Bussiness
Voter Guide: Ballot Question 6 Would Make Adams’ New Chief Business Diversity Officer Role Permanent
This ballot question guide is part of our full explainer article on all of the six proposals on the ballot in New York City this November.
What is Ballot Question 6?
Ballot Question 6 is the last of the ballot questions, and is actually three questions bundled into one. Here’s how it’ll look on your ballot:
This proposal would amend the City Charter to establish the Chief Business Diversity Officer (CBDO), authorize the Mayor to designate the office that issues film permits, and combine archive boards.”
The first one would establish a permanent Chief Business Diversity Officer. The CBDO is a new position added by the Adams administration, and the current CBDO is Michael Garner. As the CBDO, Garner is heavily involved in the city’s Minority and Women-Owned Business Enterprises (MWBE) program, and has been part of the push to hire MWBE-shortlisted security firms for the city’s shelters — a list that includes a security firm previously owned by former Deputy Mayor Philip Banks III.
Second, Prop 6 seeks to change which offices have the ability to issue film permits. Currently, if you want to make a movie, you need to get a permit from the Department of Small Business Services. This proposition would make it so that the Mayor’s Office of Media and Entertainment would also have the power to issue those permits.
Third, this proposition would merge two “redundant” archive boards: the Archival Review Board and the Archives, Reference and Research Advisory Board. Pauline Toole, the Commissioner for the Department of Records and Information Services (DORIS), which manages both boards, says that the DORIS proposed the merge in order to increase efficiency. She testified that recently, the boards have been meeting together — because their jobs are so similar that there’s no need to have separate meetings.
Where did this proposal come from?
Ballot questions 2 through 6 on New York City voters’ ballots this year went through a rocky process to make it your voting booth.
In the spring, the City Council put forth a ballot measure to expand the “advice and consent” process that gives the Council the power to approve some mayoral appointees.

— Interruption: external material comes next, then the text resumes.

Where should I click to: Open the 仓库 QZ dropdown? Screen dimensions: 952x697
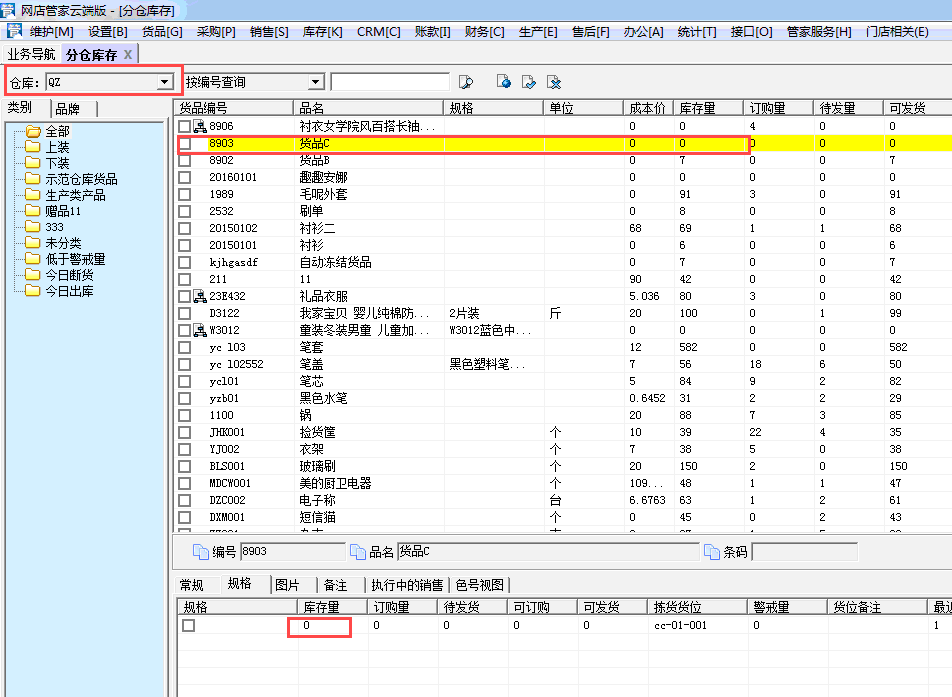(166, 80)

Around the same time, Mayor Eric Adams created his own Charter Review Commission, assembling some of his closest allies to lead the process, as THE CITY has reported. His commission met for two months this summer, a timeline that has been criticized by City Council and advocacy groups as rushed.
The dueling ballot proposals caused a legal clash. According to city law, the City Council’s ballot proposals and the mayor’s can’t coexist on the same ballot, and the mayor’s takes precedence. That means only Mayor Adams’ proposed Charter revisions will appear this November.
The executive director of the mayor’s commission, Diane Savino, says that its five ballot measures were the result of listening to New Yorkers’ needs, taking input from thousands of people and that they reflect “the desires they heard from New Yorkers for clean streets, fiscal responsibility, public safety, transparency in the city’s capital planning process and support for Minority- and Women-Owned Business Enterprises,” she said in a statement.
Opponents to the mayor’s charter revisions disagree and say that though these ballot questions seem innocuous, they are actually an attempt to interfere in the city’s legislative process.
“[Propositions] two through six weaken checks and balances and weaken local democracy and increase power for the mayor at a time when people all over the country should be voting for democracy up and down the ballot,” said Joo-Hyun Kang, a representative for No Power Grab NYC, a campaign that was formed in response to the proposed Charter revisions.
“It’s a sophisticated and sneaky move by the mayor,” Kang said.